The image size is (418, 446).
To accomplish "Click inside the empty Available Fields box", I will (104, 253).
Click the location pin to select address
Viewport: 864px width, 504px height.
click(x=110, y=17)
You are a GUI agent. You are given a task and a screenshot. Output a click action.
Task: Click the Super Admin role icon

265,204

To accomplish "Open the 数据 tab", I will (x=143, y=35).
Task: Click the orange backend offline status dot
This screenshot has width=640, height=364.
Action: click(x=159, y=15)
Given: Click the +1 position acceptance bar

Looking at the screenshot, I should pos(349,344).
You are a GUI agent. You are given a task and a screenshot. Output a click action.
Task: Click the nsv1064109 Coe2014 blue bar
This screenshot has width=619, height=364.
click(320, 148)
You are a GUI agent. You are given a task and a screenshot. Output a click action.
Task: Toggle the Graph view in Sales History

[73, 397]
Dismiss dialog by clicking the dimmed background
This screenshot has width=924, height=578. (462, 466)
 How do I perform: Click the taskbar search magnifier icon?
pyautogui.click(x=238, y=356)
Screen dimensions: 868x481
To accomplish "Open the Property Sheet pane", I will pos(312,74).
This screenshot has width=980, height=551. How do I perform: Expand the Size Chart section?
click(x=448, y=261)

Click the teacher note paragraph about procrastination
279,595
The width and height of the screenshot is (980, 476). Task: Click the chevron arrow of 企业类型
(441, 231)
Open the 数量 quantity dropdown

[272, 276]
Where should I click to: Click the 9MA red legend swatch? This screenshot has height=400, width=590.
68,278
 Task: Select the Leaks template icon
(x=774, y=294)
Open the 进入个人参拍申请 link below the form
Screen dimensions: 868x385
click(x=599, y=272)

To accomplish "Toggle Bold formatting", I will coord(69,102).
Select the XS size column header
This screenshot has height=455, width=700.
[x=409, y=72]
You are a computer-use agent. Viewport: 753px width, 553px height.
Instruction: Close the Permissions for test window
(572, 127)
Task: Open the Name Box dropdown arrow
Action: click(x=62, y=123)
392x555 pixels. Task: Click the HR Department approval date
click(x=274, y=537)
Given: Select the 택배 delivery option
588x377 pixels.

▶ **About this task**
The answer must consist of every line from the data that contains the word "accomplish".

▶ **Written reply**
To accomplish "Click inside the empty Available Fields box", I will (104, 253).
To accomplish "Open the 数据 tab", I will (x=143, y=35).
To accomplish "Open the Property Sheet pane", I will pos(312,74).
To accomplish "Toggle Bold formatting", I will coord(69,102).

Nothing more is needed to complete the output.